● **WHAT THE TASK ASKS**:
Please output every entry below exactly as written, leaving out any pictures.

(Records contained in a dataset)

——

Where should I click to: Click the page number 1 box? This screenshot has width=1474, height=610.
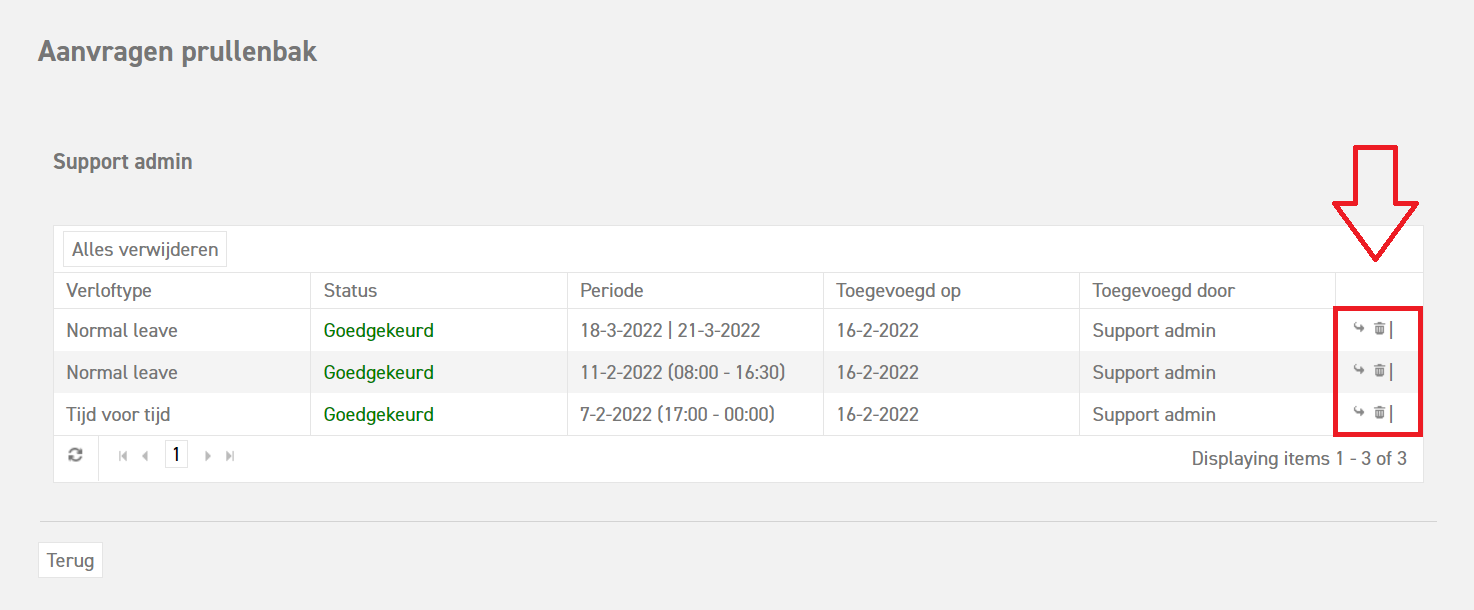(176, 455)
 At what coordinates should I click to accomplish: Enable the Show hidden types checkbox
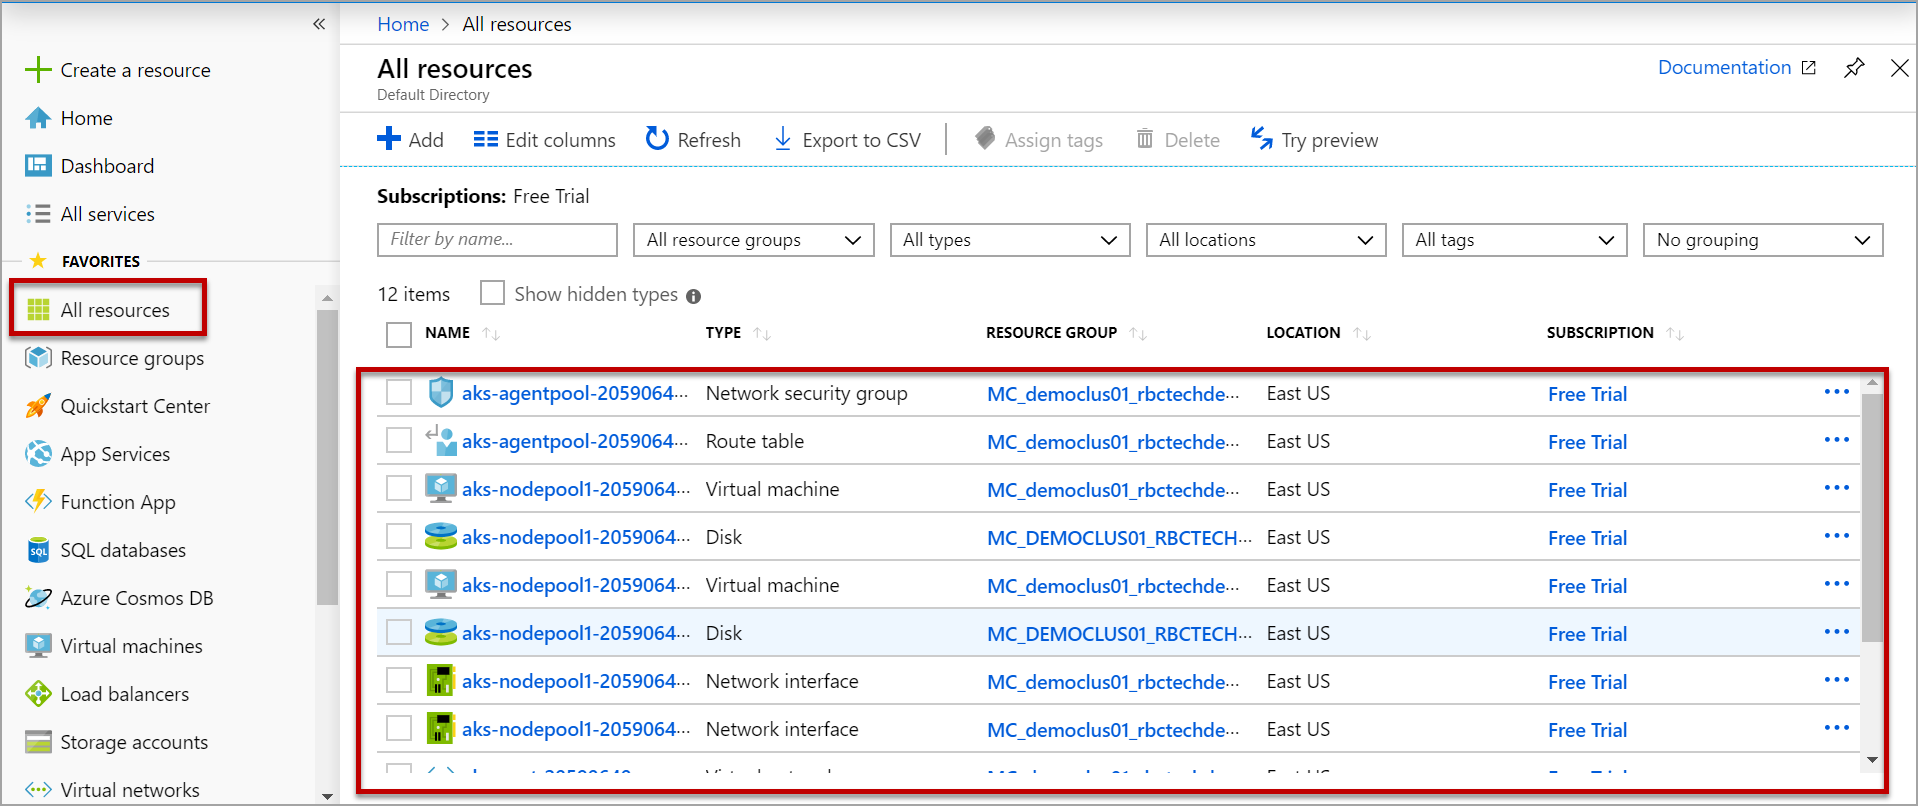point(492,293)
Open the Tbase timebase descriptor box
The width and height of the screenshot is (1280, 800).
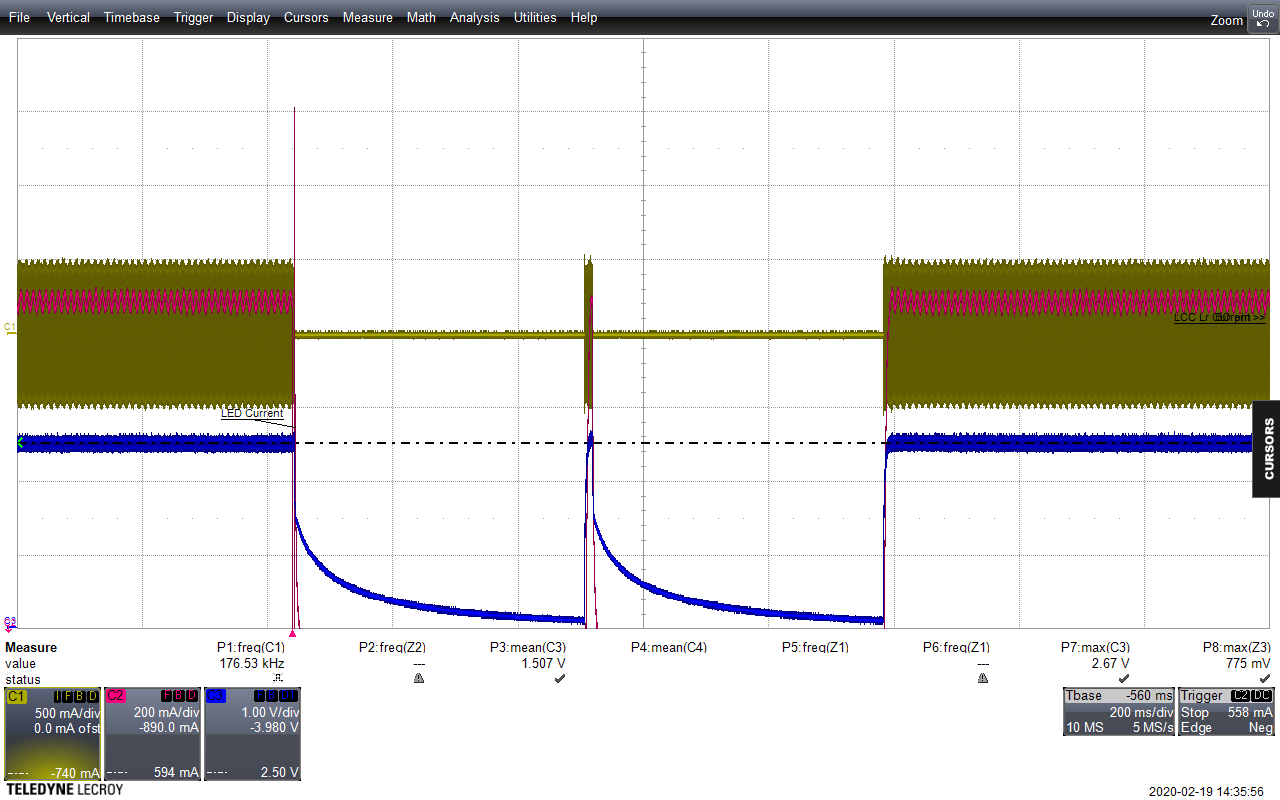click(1117, 711)
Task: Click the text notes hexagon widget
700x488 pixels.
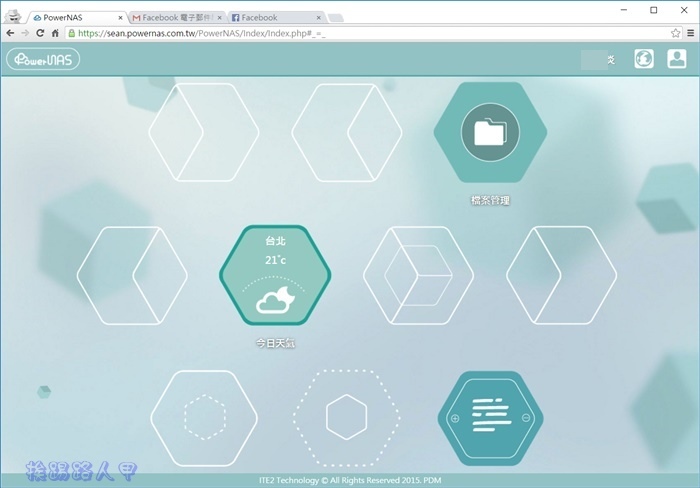Action: [x=490, y=417]
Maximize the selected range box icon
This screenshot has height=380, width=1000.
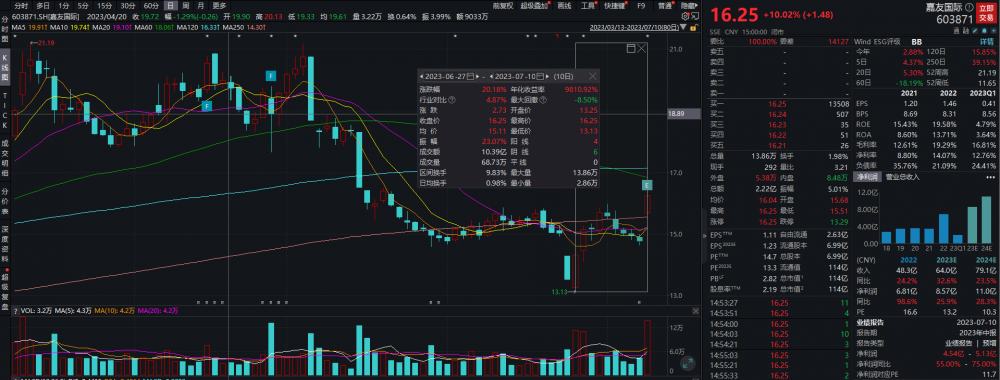pyautogui.click(x=631, y=48)
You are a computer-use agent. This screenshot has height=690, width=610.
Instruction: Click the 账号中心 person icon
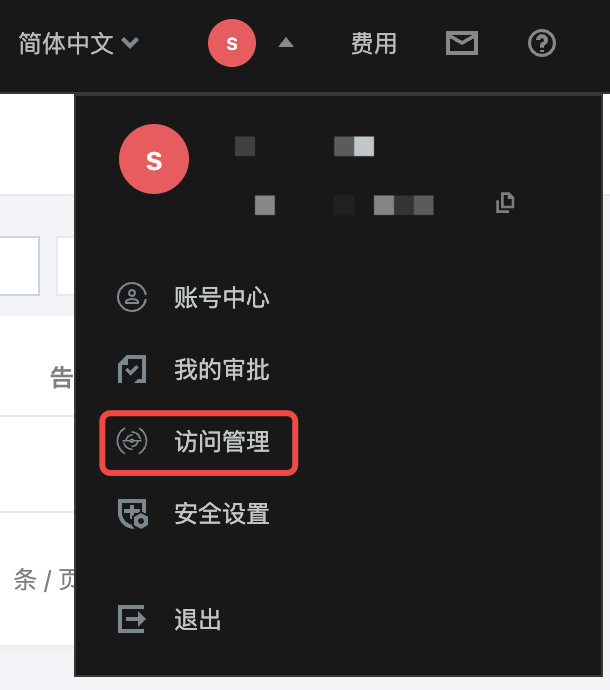(132, 297)
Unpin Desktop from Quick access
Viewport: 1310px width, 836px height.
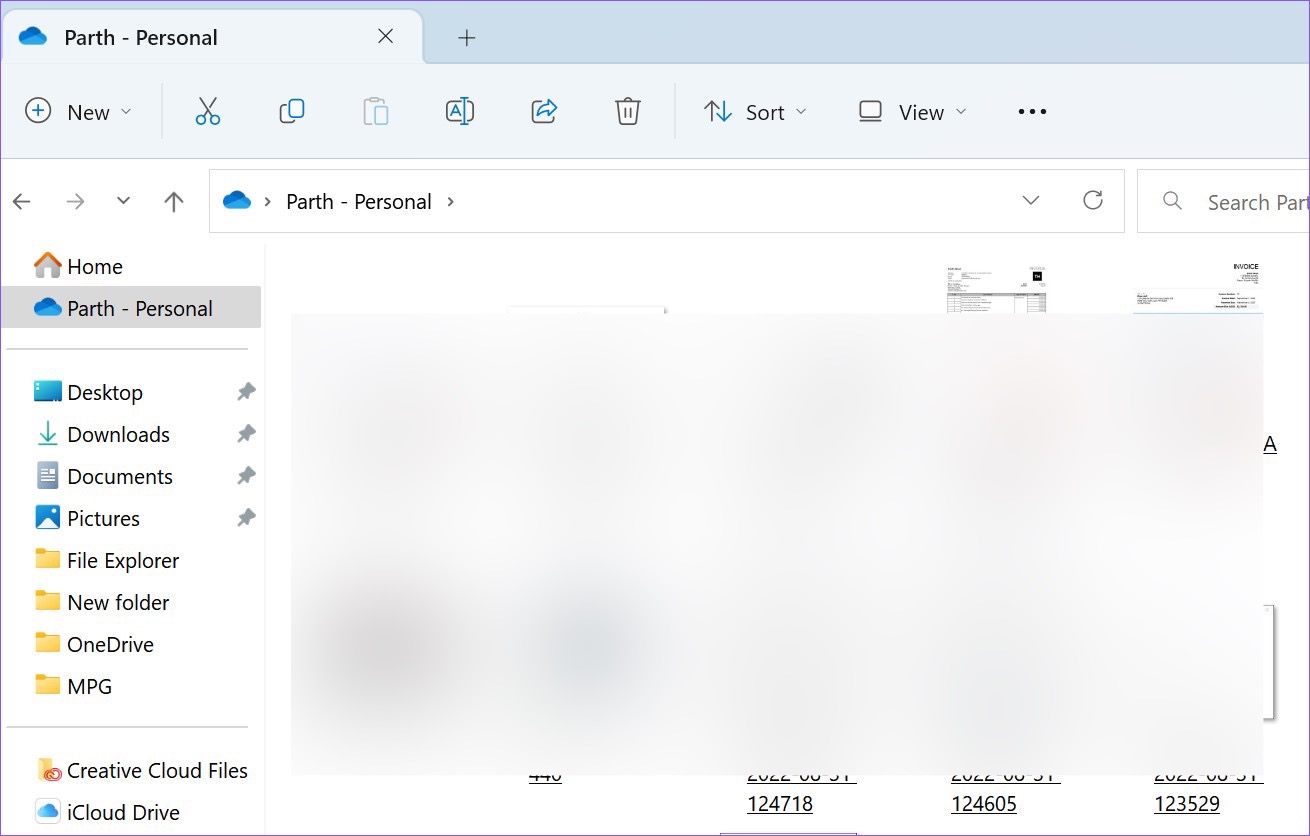(246, 392)
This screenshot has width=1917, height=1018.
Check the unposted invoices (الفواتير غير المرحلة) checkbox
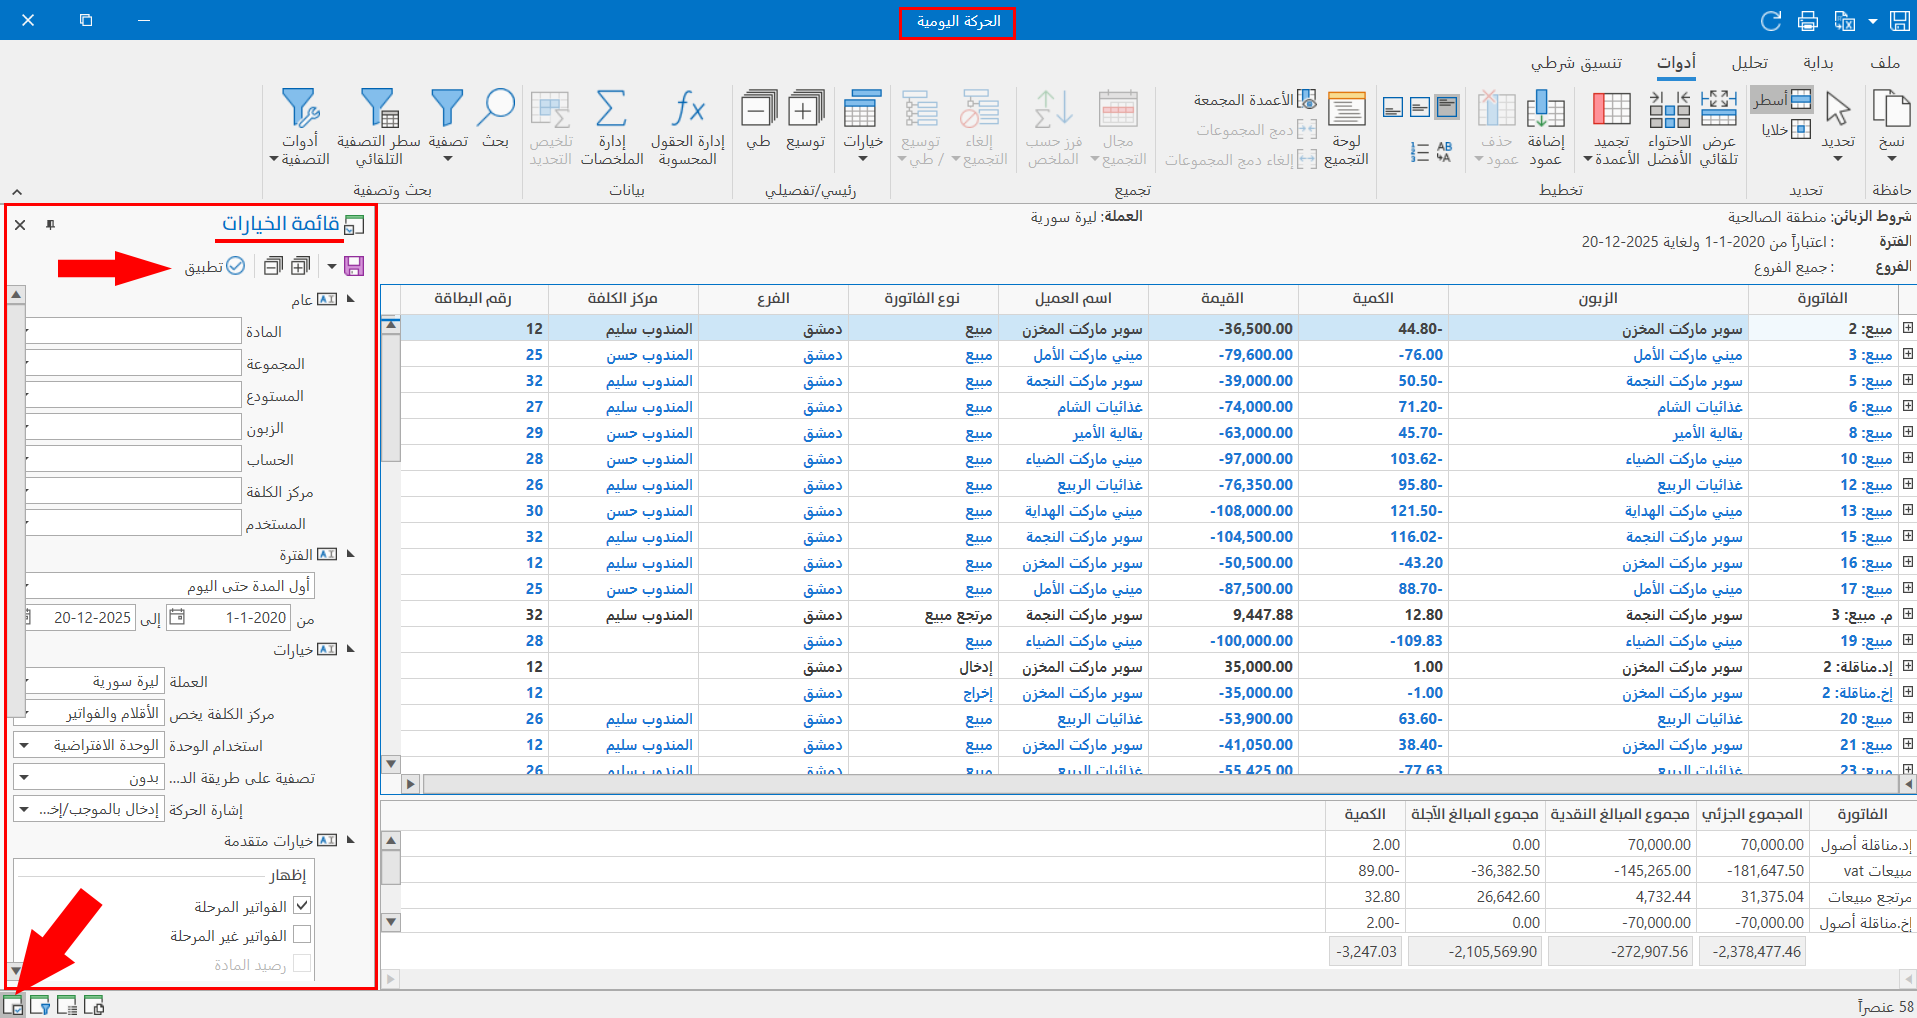pos(302,935)
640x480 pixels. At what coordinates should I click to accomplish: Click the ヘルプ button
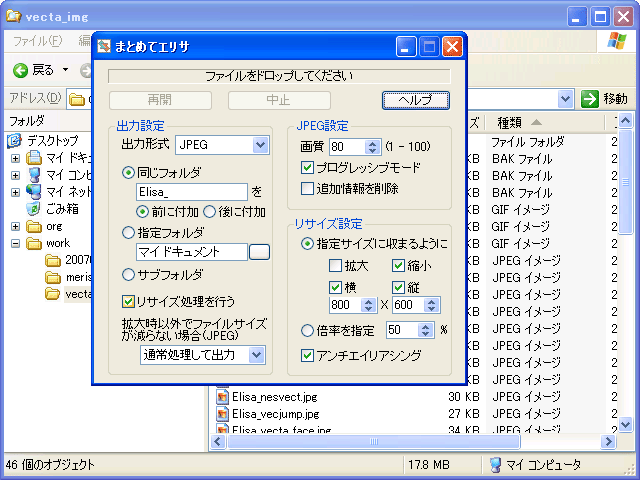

——

● **RESPONSE**:
Where should I click to: Click the page number 1 box? This screenshot has width=1474, height=610.
(176, 455)
 At what coordinates should I click to accomplish: Enable the Show hidden types checkbox
point(492,293)
Open the Tbase timebase descriptor box
The width and height of the screenshot is (1280, 800).
click(1117, 711)
Task: Click the text notes hexagon widget
700x488 pixels.
Action: [x=490, y=417]
Maximize the selected range box icon
This screenshot has height=380, width=1000.
pyautogui.click(x=631, y=48)
You are a computer-use agent. This screenshot has height=690, width=610.
Instruction: Click the 账号中心 person icon
(132, 297)
Unpin Desktop from Quick access
Viewport: 1310px width, 836px height.
(246, 392)
This screenshot has width=1917, height=1018.
Check the unposted invoices (الفواتير غير المرحلة) checkbox
pos(302,935)
640x480 pixels. At what coordinates should I click to accomplish: Click the ヘルプ button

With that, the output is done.